Bimetallic nanoparticles have been actively researched in recent years due to their potential use as heterogeneous and electrochemical catalysts. This is primarily due to their enhancement of activity and/or selectivity over conventional monometallic nanoparticles. In addition, shape control of metal nanoparticles has also achieved much interest, as both surface plasmon resonances and catalytic properties can be dependent on particle shape or the surface facets present. However, there is still limited information on how shape or the composition of a bimetallic nanoparticle affects the resulting properties. Furthermore, in order to investigate their properties, direct control over the synthesis is required. In this thesis, the shape control of Au-Pd nanoparticles was investigated using seed-mediated growth in the solution-phase. Seed-mediation allows for control over the end product by use of a seed with a desired shape and composition, and allows for greater ability to design nanocrystals for a desired property. Chapters 1 and 2 of this thesis overview the background of the literature on the shape-controlled synthesis of mono- and bimetallic nanoparticles, their potential catalytic properties, and the methods and characterisation used in the following results chapters.

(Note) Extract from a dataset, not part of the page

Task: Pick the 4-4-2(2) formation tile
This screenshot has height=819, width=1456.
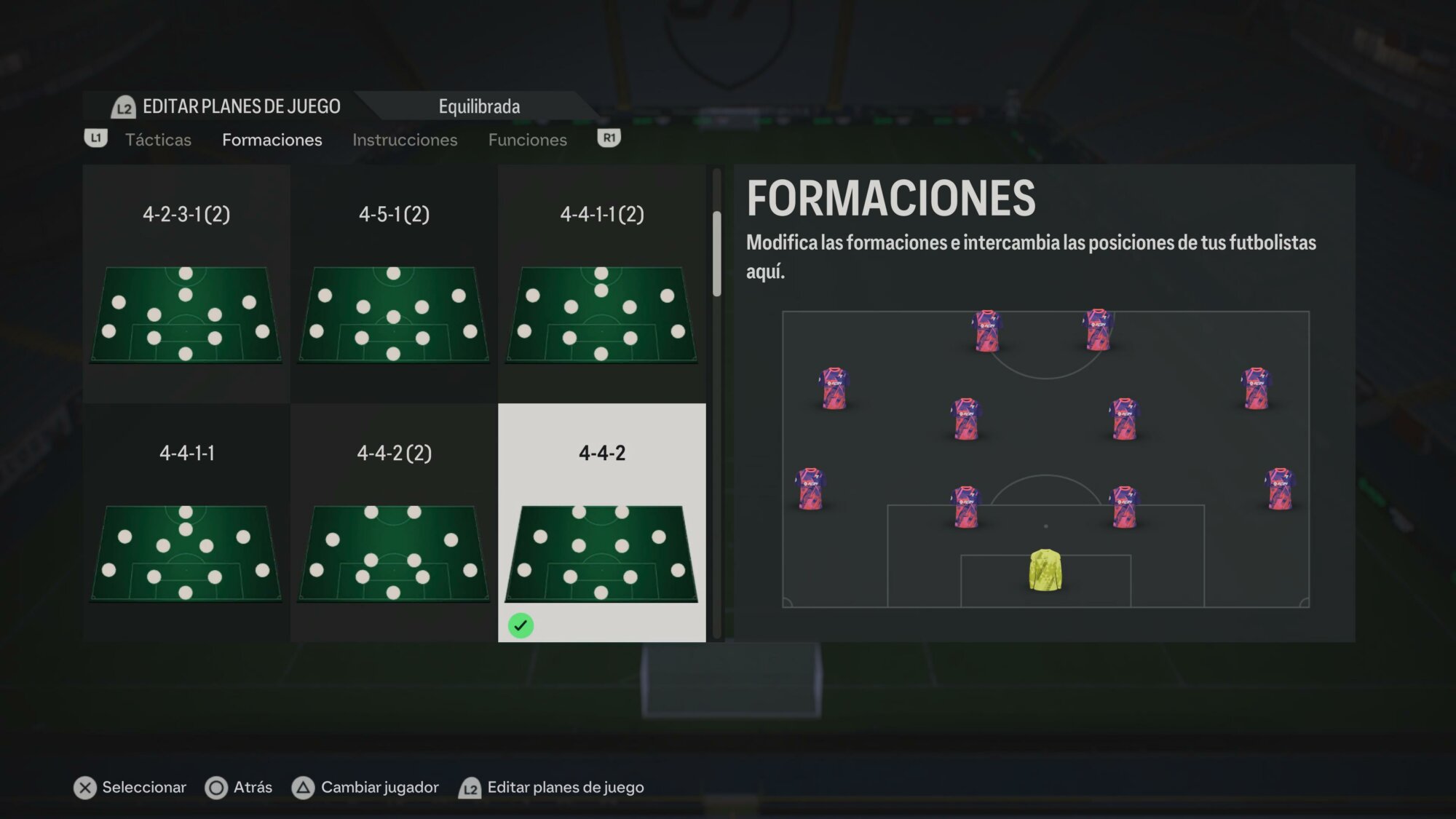Action: tap(394, 523)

In Chapter 3, gold nanocrystals were synthesised using a reliable and reproducible synthesis which gave a monodisperse product. The gold nanocrystals were subsequently used as seeds for further growth of gold-palladium branched particles using bis(acetonitrile) palladium dichloride and a mixture of oleic acid and oleylamine surface-capping agents. Chapter 4 expands on the preliminary work completed in Chapter 3, whereby the palladium precursor was exchanged with palladium acetylacetonate. This precursor is more stable and as a result allowed for the tuning of various reaction conditions, including temperature and surfactant concentration. As a result, monodisperse icosahedral Au-Pd core-shell nanocrystals were synthesised. These particles were then used towards the oxidation of benzyl alcohol to benzaldehyde, and showed that the shell thickness of the Au-Pd core-shell can be critical in determining the activity and/or selectivity of the catalytic reaction. The importance of the gold seed shape was investigated in Chapter 5 by replacing the icosahedral gold nanoparticles with larger gold nanocubes and quasi-spherical particles.

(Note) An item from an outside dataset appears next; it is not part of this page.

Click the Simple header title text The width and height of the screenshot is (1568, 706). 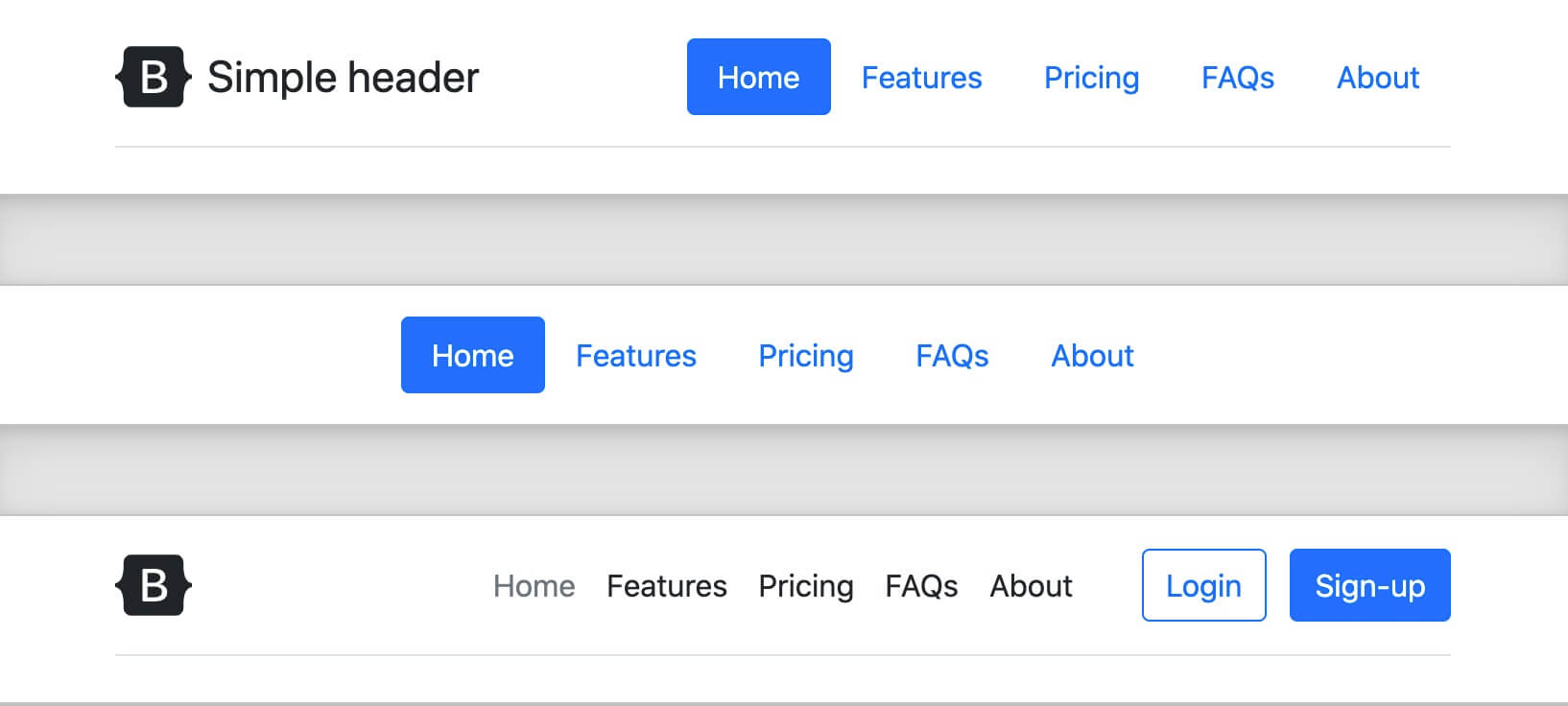click(343, 77)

This resulted in a variety of shapes, which were dependent on the kinetics of the reaction. From the results outlined here-in, it was determined that gold-palladium nanoparticles could be synthesised with control over shape determined primarily from the rate of surface palladium growth. For instance, by changing in surfactant moiety from amine to acid, the particles could be tuned from core-shell polyhedra to branched particles. In addition, the gold nanoparticles were concluded to slow the growth of the palladium shell, as gold was not expected to interact with the palladium precursor or hydrogen gas to result in autocatalytic growth.

Chapter 6, the final results chapter, studied the melting properties of Au-Pd nanoparticles by heating in-situ using Aberration-Corrected TEM. The particles were observed to undergo structural changes, including Au-Pd segregation, melting behaviour, and then alloying. Of primary interest was the observation of linear ordered alloy superstructures which appeared over 550 ᴼC and which remained after cooling to room temperature. Finally, Chapter 7 provides the overall discussion and conclusions of this research, in addition to outlining potential future work.